▸ YOUR GOAL
Reproduce the entries from the line with "The width and height of the screenshot is (570, 428)." to the line with "will tap(1156, 25).", keeping every line exactly as it appears.

▸ TASK DATA
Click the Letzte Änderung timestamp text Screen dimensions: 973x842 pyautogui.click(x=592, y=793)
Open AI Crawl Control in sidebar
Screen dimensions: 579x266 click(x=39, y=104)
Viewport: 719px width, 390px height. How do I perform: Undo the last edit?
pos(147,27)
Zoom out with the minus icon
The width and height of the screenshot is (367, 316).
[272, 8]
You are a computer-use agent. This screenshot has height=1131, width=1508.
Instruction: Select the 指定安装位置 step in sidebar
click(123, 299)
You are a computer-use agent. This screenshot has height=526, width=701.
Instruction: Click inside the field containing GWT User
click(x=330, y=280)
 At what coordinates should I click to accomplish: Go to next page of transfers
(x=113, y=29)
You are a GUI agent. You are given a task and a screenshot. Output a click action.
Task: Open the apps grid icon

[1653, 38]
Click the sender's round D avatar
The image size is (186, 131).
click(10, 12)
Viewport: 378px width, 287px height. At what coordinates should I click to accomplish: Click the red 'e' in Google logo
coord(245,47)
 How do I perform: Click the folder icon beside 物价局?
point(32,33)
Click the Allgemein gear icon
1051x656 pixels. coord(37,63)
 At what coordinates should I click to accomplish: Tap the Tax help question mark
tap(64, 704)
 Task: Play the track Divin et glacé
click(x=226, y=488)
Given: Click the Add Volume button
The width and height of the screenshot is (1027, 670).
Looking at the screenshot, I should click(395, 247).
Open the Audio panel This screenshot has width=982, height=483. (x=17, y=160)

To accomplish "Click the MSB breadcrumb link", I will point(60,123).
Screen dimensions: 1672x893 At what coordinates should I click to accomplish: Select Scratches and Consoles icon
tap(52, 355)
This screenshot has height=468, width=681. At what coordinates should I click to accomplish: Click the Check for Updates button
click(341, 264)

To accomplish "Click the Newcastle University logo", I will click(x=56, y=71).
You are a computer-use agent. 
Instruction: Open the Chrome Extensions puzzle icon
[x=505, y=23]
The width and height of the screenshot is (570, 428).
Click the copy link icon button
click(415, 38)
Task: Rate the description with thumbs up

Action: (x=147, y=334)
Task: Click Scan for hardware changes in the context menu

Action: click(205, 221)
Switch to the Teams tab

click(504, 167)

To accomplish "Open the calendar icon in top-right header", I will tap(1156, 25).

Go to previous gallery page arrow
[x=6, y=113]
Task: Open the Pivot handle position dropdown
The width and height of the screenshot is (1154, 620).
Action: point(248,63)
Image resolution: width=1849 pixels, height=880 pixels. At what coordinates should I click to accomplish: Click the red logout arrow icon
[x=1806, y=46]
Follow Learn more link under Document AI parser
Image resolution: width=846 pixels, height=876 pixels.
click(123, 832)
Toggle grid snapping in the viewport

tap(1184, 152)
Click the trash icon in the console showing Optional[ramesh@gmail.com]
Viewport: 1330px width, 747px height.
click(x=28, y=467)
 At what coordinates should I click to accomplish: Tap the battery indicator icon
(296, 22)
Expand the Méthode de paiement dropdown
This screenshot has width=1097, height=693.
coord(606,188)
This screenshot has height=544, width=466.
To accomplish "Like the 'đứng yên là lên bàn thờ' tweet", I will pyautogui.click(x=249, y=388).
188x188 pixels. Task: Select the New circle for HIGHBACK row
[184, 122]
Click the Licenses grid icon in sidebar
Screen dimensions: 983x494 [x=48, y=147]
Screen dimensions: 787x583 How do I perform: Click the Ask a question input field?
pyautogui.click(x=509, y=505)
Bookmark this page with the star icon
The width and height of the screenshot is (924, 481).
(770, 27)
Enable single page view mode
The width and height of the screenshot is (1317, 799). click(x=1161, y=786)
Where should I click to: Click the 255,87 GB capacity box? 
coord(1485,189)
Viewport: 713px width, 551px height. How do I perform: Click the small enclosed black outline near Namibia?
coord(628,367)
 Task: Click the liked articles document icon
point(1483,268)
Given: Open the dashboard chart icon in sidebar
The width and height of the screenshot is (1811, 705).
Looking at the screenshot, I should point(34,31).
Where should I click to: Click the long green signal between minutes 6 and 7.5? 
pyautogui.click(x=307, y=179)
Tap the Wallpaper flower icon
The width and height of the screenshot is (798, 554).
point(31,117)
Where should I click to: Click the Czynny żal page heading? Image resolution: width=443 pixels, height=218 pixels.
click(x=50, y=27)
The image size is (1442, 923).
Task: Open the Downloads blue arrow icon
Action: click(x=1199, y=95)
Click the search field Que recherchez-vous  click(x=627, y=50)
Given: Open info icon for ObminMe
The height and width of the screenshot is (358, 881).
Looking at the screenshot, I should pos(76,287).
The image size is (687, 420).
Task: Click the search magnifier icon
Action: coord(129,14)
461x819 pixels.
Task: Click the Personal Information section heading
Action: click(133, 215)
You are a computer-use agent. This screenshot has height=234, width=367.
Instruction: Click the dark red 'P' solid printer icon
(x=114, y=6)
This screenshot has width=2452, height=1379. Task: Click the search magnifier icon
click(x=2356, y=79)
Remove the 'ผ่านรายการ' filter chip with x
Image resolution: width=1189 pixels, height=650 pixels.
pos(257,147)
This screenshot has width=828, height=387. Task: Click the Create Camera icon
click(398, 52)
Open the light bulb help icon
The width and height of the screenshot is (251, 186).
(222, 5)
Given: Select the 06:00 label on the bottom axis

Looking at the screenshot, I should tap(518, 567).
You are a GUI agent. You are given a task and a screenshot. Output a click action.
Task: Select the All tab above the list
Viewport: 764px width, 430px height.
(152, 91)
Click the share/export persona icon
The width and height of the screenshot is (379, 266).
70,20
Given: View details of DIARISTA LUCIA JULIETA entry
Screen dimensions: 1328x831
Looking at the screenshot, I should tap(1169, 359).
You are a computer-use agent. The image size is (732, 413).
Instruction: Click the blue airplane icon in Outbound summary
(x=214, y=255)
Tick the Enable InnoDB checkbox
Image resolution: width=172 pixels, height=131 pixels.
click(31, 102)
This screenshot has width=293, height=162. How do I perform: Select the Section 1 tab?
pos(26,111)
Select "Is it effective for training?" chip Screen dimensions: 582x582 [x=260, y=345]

▸ RIGHT ANSWER
The width and height of the screenshot is (570, 428).
Click the copy link icon button
click(415, 38)
Task: Rate the description with thumbs up

Action: (x=147, y=334)
Task: Click Scan for hardware changes in the context menu

Action: click(205, 221)
Switch to the Teams tab

click(504, 167)

To accomplish "Open the calendar icon in top-right header", I will tap(1156, 25).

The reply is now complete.